Outras palavras com para-: paramilitar, paraventricular, paranefrite, paradentite.

Não tem hífen por ser um composto em que o primeiro elemento é de origem grega, e o segundo não começa por r nem por s. De caso contrário, haveria a reduplicação do s e do r: parassífilis, pararritmia.

Não confundir este elemento, grego (para-) com o elemento pára, do nosso verbo parar, como vemos em pára-sol, pára-raios, pára-águas, pára-quedas, etc.

Quanto aos «técnicos abrangidos por esta categoria profissional», não sabemos quais são, porque não pertencem ao âmbito do nosso trabalho.
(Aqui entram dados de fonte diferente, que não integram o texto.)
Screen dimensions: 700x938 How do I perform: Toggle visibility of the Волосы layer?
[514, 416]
Se nos enviar uma lista desses nomes com a respectiva significação, poderemos então pronunciar-nos sobre a ortografia.

Pergunta:

Está correcto dizer «eu disse a ele que...»?
Ou apenas se deve dizer «eu disse-lhe que...»?

Resposta:

São correctas as duas maneiras de dizer:

1 - Eu disse a ele que…

2 - Eu disse-lhe que ..

A frase 2) é mais frequente na linguagem de pessoas cultas. Mas a frase 1), pela presença do pronome pessoal ele, põe em evidência o ser a quem o emissor se refere. Por isso, é preferível em situações, em que o emissor sente, vê que é conveniente evidenciá-lo.